■ **Aim of the exercise**:
Restate word for word the line with "Task: Remove assignee" and the rest of the listing after it, ending at the final line, and include nothing else.

● ● ●

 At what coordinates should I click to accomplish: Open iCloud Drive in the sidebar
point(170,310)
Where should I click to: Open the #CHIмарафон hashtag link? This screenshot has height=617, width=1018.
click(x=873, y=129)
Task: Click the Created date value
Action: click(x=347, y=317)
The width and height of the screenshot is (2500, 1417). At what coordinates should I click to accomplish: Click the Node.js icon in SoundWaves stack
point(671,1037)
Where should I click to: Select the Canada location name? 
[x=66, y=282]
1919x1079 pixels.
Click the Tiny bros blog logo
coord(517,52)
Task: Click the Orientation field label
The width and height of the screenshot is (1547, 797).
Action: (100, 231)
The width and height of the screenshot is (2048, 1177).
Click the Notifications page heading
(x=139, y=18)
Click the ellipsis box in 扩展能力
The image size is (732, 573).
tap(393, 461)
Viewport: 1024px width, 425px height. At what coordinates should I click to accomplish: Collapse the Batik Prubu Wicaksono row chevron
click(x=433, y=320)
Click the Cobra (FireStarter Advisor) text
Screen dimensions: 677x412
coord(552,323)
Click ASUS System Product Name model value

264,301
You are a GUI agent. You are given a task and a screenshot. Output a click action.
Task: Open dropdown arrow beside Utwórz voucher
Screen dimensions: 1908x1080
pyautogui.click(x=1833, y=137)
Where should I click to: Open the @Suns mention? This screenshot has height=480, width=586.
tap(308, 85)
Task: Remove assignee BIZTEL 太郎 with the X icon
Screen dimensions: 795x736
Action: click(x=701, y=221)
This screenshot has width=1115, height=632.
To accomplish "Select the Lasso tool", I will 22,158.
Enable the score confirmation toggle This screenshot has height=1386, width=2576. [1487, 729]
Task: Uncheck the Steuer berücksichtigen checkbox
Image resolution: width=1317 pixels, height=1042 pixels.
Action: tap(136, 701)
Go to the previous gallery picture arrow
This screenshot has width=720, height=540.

● ● ●

■ **Task response**:
Task: Remove assignee BIZTEL 太郎 with the X icon
Screen dimensions: 795x736
Action: click(x=701, y=221)
This screenshot has width=1115, height=632.
To accomplish "Select the Lasso tool", I will 22,158.
Enable the score confirmation toggle This screenshot has height=1386, width=2576. [1487, 729]
Task: Uncheck the Steuer berücksichtigen checkbox
Image resolution: width=1317 pixels, height=1042 pixels.
Action: tap(136, 701)
Go to the previous gallery picture arrow
This screenshot has width=720, height=540.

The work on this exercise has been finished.